The issue with the Massachusetts Comprehensive Assessment System (MCAS) surfaced over the summer, when preliminary results for the exams were distributed to districts.

The state’s testing contractor, Cognia, found roughly 1,400 essays did not receive the correct scores, according to a spokesperson with the Department of Elementary and Secondary Education.

DESE told NBC10 Boston all the essays were rescored, affected districts received notification, and all their data was corrected in August.

So how did humans detect the problem?

We found one example in Lowell. Turns out an alert teacher at Reilly Elementary School was reading through her third-grade students’ essays over the summer. When the instructor looked up the scores some of the students received, something did not add up.
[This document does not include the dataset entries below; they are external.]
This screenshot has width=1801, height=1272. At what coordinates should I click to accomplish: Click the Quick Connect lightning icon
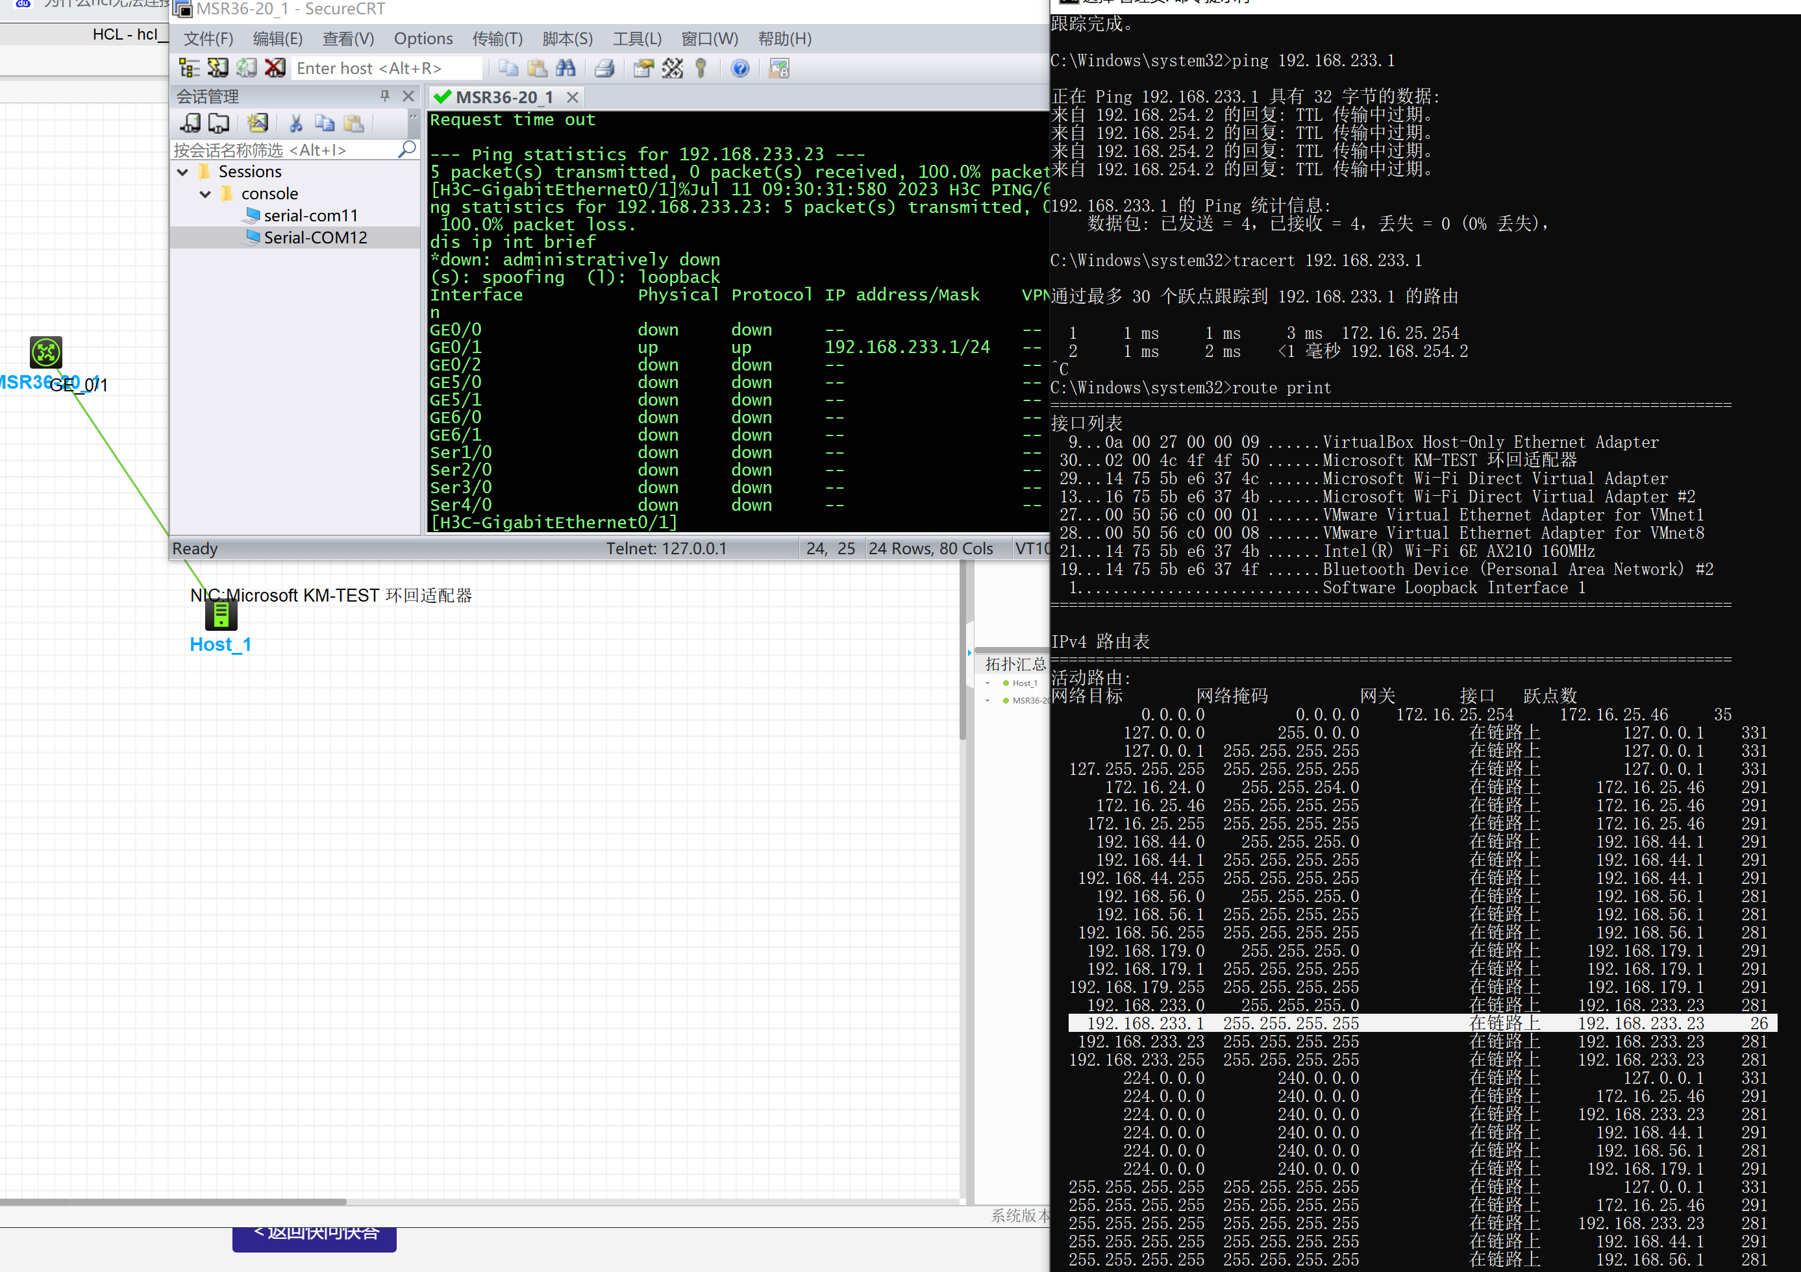click(218, 68)
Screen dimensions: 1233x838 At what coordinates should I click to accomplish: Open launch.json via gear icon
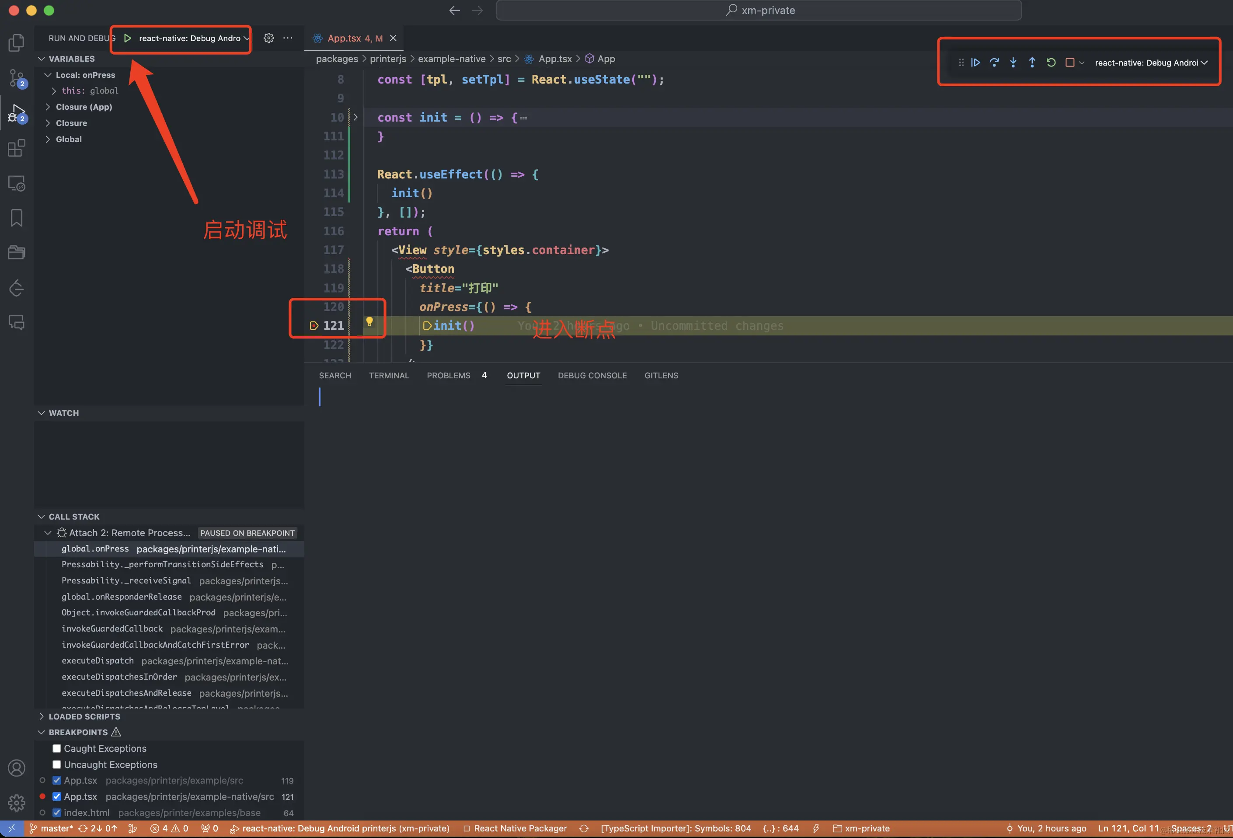(269, 38)
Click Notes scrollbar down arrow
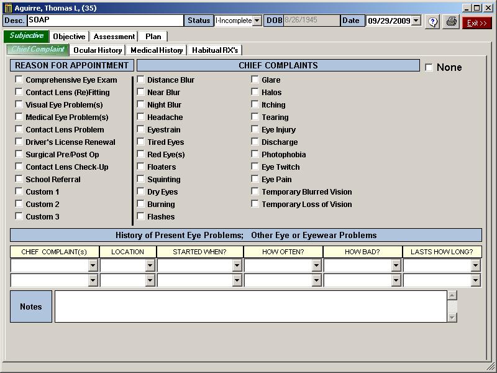Screen dimensions: 497x373 click(x=452, y=318)
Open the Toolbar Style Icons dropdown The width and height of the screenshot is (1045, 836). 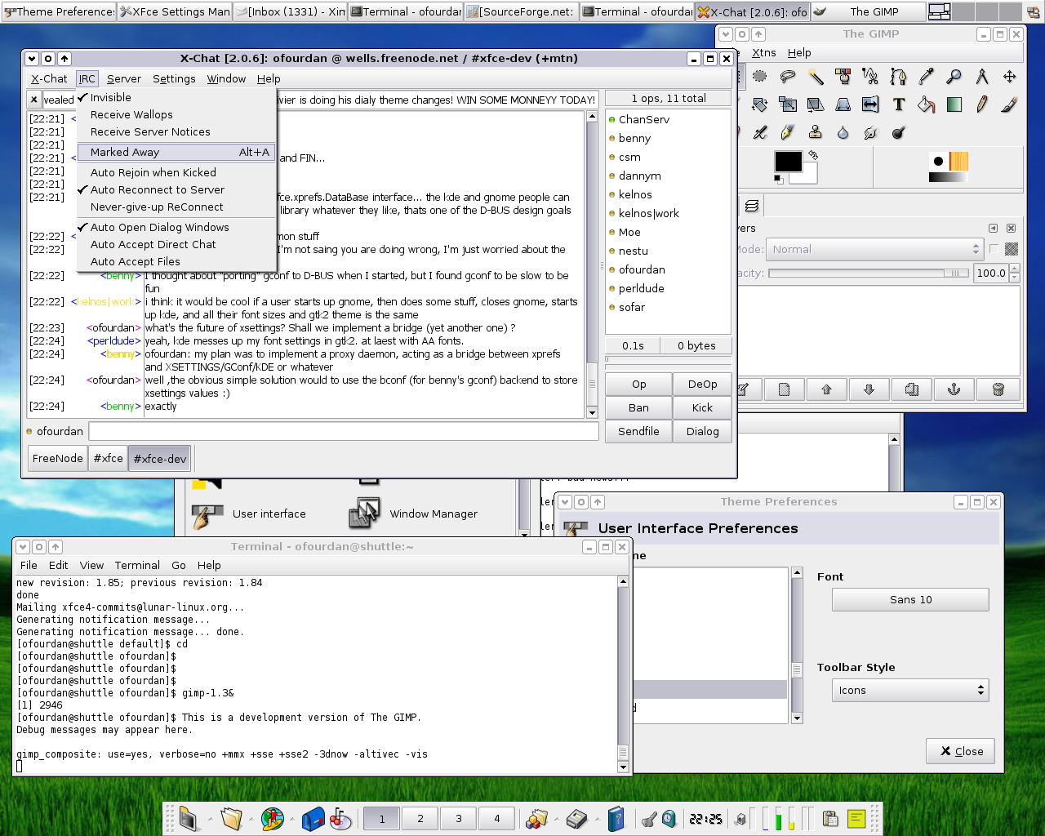tap(910, 691)
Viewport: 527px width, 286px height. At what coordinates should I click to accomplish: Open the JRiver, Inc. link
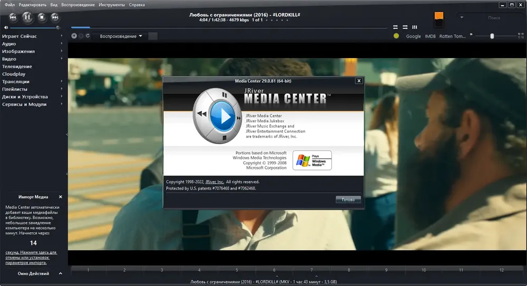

The teacher notified the school principal, who then flagged the issue with district leaders.

“We were on alert that there could be a learning curve with AI,” said Wendy Crocker-Roberge, an assistant superintendent in the Lowell school district.

AI essay scoring works by using human-scored exemplars of what essays at each score point look like, according to DESE.

DESE pointed out the affected exams represent a small percentage of the roughly 750,000 MCAS essays statewide.

The AI tool uses that information to score the essays. In addition, humans give 10% of the AI-scored essays a second read and compare their scores with the AI score to make sure there aren’t discrepancies. AI scoring was used for the same amount of essays in 2025 as in 2024, DESE said.

Crocker-Roberge said she decided to read about 1,000 essays in Lowell, but it was tough to pinpoint the exact reason some students did not receive proper credit.

However, it was clear the AI technology was deducting points without justification. For instance, Crocker-Roberge said she noticed that some essays lost a point when they did not use quotation marks when referencing a passage from the reading excerpt.

“We could not understand why an individual score was scored a zero when it should have gotten six out of seven points,” Crocker-Roberge said. “There just wasn’t any rhyme or reason to that.”

District leaders notified DESE about the problem, which resulted in approximately 1,400 essays being rescored. The state agency says the scoring problem was the result of a “temporary technical issue in the process.”

According to DESE, 145 districts were notified that had at least one student essay that was not scored correctly.

“As one way of checking that MCAS scores are accurate, DESE releases preliminary MCAS results to districts and gives them time to report any issues during a discrepancy period each year,” a DESE spokesperson wrote in a statement.

Mary Tamer, the executive director of MassPotential, an organization that advocates for educational improvement, said there are a lot of positives to using AI and returning scores back to school districts faster so appropriate action can be taken. For instance, test results can help identify a child in need of intervention or highlight a lesson plan for a teacher that did not seem to resonate with students.

“I think there’s a lot of benefits that outweigh the risks,” said Tamer. “But again, no system is perfect and that’s true for AI. The work always has to be doublechecked.”

DESE pointed out the affected exams represent a small percentage of the roughly 750,000 MCAS essays statewide.

However, in districts like Lowell, there are certain schools tracked by DESE to ensure progress is being made and performance standards are met.

That’s why Crocker-Roberge said every score counts.

With MCAS results expected to be released to parents in the coming weeks, the assistant superintendent is encouraging other districts to do a deep dive on their student essays to make sure they don’t notice any scoring discrepancies.

“I think we have to always proceed with caution when we’re introducing new tools and techniques,” Crocker-Roberge said. “Artificial intelligence is just a really new learning curve for everyone, so proceed with caution.”